A Bologna una mostra a cura di Luca Beatrice racconta la carica di energia creativa che negli anni Ottanta attraversa la Grande Mela, ultima capitale culturale mondiale prima della globalizzazione. Si sviluppa una ricca varietà di movimenti, generi e artisti accomunati dalla figura di Andy Warhol.
Nel gennaio 1981 l’ex attore Ronald Reagan diviene il XL presidente USA e, grazie a un programma basato su una minore tassazione, riesce a stimolare la crescita economica statunitense. Contemporaneamente le fruttuose contrattazioni di Wall Street – come ben descritto nell’omonimo film di Oliver Stone del 1987 – contribuiscono all’accumulo di ingenti capitali privati, in parte investiti in collezioni per ostentare con immediatezza il percorso di ascesa sociale compiuto, favorendo un ritorno del mecenatismo.

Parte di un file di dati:
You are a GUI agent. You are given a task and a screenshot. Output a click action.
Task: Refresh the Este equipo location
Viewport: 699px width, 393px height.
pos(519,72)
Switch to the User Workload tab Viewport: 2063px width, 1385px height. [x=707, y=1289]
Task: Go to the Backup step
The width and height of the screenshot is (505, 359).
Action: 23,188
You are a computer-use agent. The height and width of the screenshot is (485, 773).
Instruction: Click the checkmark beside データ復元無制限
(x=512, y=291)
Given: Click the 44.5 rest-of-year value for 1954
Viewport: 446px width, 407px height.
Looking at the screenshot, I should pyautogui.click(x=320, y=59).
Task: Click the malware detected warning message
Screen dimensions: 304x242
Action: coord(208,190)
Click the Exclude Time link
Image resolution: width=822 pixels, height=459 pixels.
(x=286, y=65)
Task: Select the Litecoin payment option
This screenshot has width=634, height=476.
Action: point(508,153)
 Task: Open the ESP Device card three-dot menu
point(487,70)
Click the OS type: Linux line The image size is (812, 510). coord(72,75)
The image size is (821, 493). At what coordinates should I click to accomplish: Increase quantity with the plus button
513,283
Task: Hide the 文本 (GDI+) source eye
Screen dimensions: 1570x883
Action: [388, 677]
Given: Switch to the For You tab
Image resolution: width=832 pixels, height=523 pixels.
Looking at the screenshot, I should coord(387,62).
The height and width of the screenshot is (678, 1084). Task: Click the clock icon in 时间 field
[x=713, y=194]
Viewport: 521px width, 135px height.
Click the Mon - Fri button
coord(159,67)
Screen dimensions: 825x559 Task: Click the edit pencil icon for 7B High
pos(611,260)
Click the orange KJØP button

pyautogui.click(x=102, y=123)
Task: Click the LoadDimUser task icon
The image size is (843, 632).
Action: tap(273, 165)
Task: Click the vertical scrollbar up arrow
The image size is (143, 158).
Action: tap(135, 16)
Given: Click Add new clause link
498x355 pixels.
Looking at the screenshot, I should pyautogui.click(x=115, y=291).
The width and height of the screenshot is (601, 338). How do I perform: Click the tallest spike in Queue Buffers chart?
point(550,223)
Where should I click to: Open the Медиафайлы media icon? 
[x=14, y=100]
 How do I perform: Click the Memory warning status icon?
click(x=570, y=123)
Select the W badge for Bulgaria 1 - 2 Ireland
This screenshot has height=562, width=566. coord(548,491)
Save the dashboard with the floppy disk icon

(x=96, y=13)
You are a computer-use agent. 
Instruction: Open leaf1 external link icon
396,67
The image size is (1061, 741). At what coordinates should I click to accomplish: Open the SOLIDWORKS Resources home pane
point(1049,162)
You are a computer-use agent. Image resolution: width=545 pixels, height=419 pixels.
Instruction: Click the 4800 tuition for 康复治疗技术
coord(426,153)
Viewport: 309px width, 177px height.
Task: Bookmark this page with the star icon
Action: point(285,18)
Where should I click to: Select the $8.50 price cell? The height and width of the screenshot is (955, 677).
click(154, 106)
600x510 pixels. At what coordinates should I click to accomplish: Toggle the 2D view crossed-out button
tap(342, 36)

= Cosa fare =
1. Secondo il brano, in che mese e anno Ronald Reagan diventa presidente degli Stati Uniti?
2. Ricopia dal brano tutto quello che va da "A Bologna una" fino a "di Andy Warhol.", parole di inizio e fine comprese.

= Risposte in ordine =
1. Nel gennaio 1981.

2.
A Bologna una mostra a cura di Luca Beatrice racconta la carica di energia creativa che negli anni Ottanta attraversa la Grande Mela, ultima capitale culturale mondiale prima della globalizzazione. Si sviluppa una ricca varietà di movimenti, generi e artisti accomunati dalla figura di Andy Warhol.